Many modifications and other embodiments of the invention will come to mind to one skilled in the art to which this invention pertains having the benefit of the teachings presented in the foregoing descriptions. Therefore, it is to be understood that the invention is not to be limited to the specific embodiments disclosed and that modifications and other embodiments are intended to be included within the scope of the appended claims. Although specific terms are employed herein, they are used in a generic and descriptive sense only and not for purposes of limitation, the scope of the invention being defined in the claims.

Claims

1. An environmentally-friendly polyamide resin composition, comprising:

(A-1) about 20 to about 90 parts by weight of a first polyamide resin including polyamide 11, polyamide 1010, or a combination thereof, based on about 100 parts by weight of (A-1), (A-2), (B), and (C);

(A-2) about 0 to about 50 parts by weight of a second polyamide resin including a C6 organic chain in one repeating unit, based on about 100 parts by weight of (A-1), (A-2), (B), and (C);

(B) about 9 to about 80 parts by weight of a glass fiber having a cross-sectional aspect ratio of about 1.5 or more, based on about 100 parts by weight of (A-1), (A-2), (B), and (C); and

(C) about 1 to about 5 parts by weight of a branched graft copolymer including a polyolefin main chain, based on about 100 parts by weight of (A-1), (A-2), (B), and (C).

2. The environmentally-friendly polyamide resin composition of claim 1, wherein the first polyamide resin (A-1) comprises a bio-polyamide resin derived from a vegetable fiber.

3. The environmentally-friendly polyamide resin composition of claim 1, wherein the second polyamide resin (A-2) comprises polyamide 6, polyamide 66, or a combination thereof.

4. The environmentally-friendly polyamide resin composition of claim 1, wherein the glass fiber (B) further comprises another glass fiber having a cross-sectional aspect ratio of less than about 1.5.

5. The environmentally-friendly polyamide resin composition of claim 1, wherein the branched graft copolymer including a polyolefin main chain (C) comprises a polyolefin main chain on which a reactive group including a (meth)acrylate group, a modified ester group, an arylate group, an acrylonitrile group, or a combination thereof is grafted.

6. The environmentally-friendly polyamide resin composition of claim 5, wherein the reactive group is included in an amount of about 5 to about 50 wt % based on the total amount of the branched graft copolymer including a polyolefin main chain (C).
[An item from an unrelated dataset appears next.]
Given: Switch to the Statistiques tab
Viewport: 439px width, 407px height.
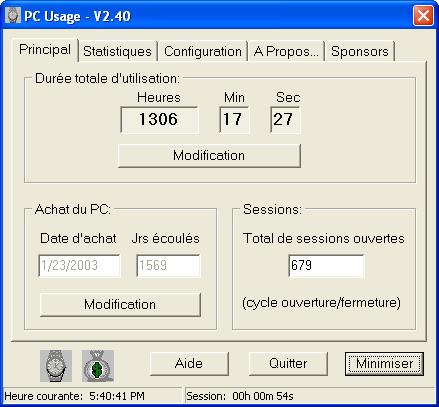Looking at the screenshot, I should point(117,51).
7. The environmentally-friendly polyamide resin composition of claim 1, wherein the environmentally-friendly polyamide resin composition further comprises about 0.1 to about 30 parts by weight of an additive including an antibacterial agent, a heat stabilizer, a release agent, light stabilizer, an inorganic material additive, a surfactant, a coupling agent, a plasticizer, admixture, a weather-resistance agent, a colorant, a stabilizer, a lubricant, an antistatic agent, an colorant aid, a flameproofing agent, an ultraviolet (UV) absorber, an ultraviolet (UV) blocking agent, a filler, a nucleating agent, an adhesion aid, an adhesive, or a combination thereof, based on the sum, 100 parts by weight of the (A-1), (A-2), (B), and (C) components.

8. A molded product made using the environmentally-friendly polyamide resin composition of claim 1.